I'll give you some choice quotes though:
Kaler declined to comment on the specifics of a personnel matter. She said adjunct lecturers are hired on a semester-by-semester basis, and they have no expectation that their employment will last longer than that semester.
Kaler also said the UI is "absolutely committed to teaching the theory of Catholicism, but it's up to the department as to who teaches a class."
The religion department's website says Howell was recognized for excellent teaching in the spring and fall semesters of 2008 and 2009.
In a series of e-mail exchanges between McKim and UI administrators about how to proceed regarding Howell's teaching and his appointment as an adjunct professor, McKim states he will send a note to Howell's students and others who were forwarded his e-mail to students, "disassociating our department, College, and university from the view expressed therein.
In another e-mail, Ann Mester, associate dean for the College of Liberal Arts and Sciences, wrote that she believes "the e-mails sent by Dr. Howell violate university standards of inclusivity, which would then entitle us to have him discontinue his teaching arrangement with us."

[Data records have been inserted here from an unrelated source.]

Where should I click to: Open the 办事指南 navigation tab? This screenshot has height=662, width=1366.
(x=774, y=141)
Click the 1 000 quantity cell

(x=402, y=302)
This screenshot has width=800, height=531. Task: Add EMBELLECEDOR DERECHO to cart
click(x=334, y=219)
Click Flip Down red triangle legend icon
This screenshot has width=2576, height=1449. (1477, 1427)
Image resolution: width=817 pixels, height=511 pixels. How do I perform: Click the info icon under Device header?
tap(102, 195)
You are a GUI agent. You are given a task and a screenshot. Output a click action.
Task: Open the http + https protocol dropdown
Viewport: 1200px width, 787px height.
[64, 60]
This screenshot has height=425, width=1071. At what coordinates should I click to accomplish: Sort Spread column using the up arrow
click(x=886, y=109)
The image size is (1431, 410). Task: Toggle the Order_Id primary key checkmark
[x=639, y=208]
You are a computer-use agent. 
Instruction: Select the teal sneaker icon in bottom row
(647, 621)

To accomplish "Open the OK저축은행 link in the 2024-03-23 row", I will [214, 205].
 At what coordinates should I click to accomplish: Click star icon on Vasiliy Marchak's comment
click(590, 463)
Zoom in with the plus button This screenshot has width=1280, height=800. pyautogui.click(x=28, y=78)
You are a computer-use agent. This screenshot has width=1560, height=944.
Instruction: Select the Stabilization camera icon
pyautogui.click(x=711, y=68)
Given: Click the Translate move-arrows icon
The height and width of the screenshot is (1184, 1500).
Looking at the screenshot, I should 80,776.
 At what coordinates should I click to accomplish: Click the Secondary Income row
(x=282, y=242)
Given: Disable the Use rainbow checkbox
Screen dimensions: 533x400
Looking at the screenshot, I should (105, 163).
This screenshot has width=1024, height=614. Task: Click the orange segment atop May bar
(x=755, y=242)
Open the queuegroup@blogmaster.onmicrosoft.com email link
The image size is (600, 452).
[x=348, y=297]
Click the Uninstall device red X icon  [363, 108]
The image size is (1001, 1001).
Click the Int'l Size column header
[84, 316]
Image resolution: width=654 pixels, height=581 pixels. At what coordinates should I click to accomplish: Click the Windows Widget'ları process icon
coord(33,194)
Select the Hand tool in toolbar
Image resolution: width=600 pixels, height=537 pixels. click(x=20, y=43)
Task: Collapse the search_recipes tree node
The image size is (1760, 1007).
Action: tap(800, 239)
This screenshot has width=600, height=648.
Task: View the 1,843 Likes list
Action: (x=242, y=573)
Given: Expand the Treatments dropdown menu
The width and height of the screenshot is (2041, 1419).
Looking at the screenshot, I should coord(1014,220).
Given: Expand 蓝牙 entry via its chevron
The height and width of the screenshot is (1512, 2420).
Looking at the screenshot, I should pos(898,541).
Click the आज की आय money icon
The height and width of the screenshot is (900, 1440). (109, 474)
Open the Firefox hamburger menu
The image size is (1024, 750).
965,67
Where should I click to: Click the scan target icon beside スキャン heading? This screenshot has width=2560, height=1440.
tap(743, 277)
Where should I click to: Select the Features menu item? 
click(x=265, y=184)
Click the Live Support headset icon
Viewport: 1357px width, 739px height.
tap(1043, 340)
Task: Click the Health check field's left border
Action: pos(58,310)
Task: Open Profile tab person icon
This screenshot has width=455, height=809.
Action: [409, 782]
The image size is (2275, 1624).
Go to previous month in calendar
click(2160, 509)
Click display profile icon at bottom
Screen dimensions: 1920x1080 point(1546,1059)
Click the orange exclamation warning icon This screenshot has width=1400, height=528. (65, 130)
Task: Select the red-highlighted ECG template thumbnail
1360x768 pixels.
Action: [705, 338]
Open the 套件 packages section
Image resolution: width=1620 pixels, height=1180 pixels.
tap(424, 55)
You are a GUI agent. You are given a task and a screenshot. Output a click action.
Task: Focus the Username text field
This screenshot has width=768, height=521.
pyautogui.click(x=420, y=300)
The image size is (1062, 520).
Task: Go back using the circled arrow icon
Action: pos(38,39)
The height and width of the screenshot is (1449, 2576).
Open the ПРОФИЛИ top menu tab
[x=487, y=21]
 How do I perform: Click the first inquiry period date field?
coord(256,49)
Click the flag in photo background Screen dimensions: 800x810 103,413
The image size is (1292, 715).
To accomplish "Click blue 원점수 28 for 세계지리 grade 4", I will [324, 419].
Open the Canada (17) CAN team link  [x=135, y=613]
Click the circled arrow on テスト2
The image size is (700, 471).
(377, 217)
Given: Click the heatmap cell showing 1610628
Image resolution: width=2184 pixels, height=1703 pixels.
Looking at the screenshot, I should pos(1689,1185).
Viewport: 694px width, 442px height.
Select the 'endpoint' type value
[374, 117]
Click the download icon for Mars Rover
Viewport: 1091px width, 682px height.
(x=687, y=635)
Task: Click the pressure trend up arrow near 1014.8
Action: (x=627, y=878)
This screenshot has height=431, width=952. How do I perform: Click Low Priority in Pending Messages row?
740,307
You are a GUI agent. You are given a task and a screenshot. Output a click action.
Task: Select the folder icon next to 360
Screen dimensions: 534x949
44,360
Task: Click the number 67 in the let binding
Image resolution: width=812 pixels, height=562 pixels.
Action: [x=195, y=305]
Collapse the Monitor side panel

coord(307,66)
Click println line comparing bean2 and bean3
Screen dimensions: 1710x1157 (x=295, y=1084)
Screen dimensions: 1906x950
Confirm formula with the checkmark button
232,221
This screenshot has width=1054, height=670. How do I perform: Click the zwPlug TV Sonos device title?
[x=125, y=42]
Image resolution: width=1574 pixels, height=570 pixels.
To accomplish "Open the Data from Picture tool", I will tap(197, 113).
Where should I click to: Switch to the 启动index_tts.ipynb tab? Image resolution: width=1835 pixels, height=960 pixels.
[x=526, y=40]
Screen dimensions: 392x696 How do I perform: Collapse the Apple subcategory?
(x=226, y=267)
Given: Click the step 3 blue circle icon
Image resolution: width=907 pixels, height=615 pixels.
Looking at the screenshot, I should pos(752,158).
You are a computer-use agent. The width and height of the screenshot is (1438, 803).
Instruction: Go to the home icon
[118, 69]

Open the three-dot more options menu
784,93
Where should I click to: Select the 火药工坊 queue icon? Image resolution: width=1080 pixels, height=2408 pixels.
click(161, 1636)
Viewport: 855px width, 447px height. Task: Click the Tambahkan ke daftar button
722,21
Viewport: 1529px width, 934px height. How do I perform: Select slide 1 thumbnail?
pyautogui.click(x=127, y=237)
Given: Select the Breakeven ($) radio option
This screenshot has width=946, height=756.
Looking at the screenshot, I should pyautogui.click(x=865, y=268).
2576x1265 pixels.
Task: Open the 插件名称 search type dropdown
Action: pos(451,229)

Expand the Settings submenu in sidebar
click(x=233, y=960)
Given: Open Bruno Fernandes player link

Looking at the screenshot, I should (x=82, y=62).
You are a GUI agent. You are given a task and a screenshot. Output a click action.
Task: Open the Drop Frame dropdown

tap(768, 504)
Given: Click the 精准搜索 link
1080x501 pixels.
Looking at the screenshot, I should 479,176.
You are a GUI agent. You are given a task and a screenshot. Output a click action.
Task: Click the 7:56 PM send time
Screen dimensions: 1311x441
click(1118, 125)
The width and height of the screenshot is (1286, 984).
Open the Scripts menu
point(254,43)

Howell said he and McKim have deep disagreements over religious matters, and his job loss was the result of "just a very, very deep disagreement about the nature of what should be taught and what should not be taught.
In his e-mail to students, Howell wrote: "All I ask as your teacher is that you approach these questions as a thinking adult. That implies questioning what you have heard around you. Unless you have done extensive research into homosexuality and are cognizant of the history of moral thought, you are not ready to make judgments about moral truth in this matter. All I encourage is to make informed decisions."
Howell was ordained as a Presbyterian minister in 1978. In 1996, he converted to the Catholic faith. He came to the UI in 1998 to teach at the Newman Center.You know, political correctness and anti-Christianity are beginning to seem pretty similar, aren't they?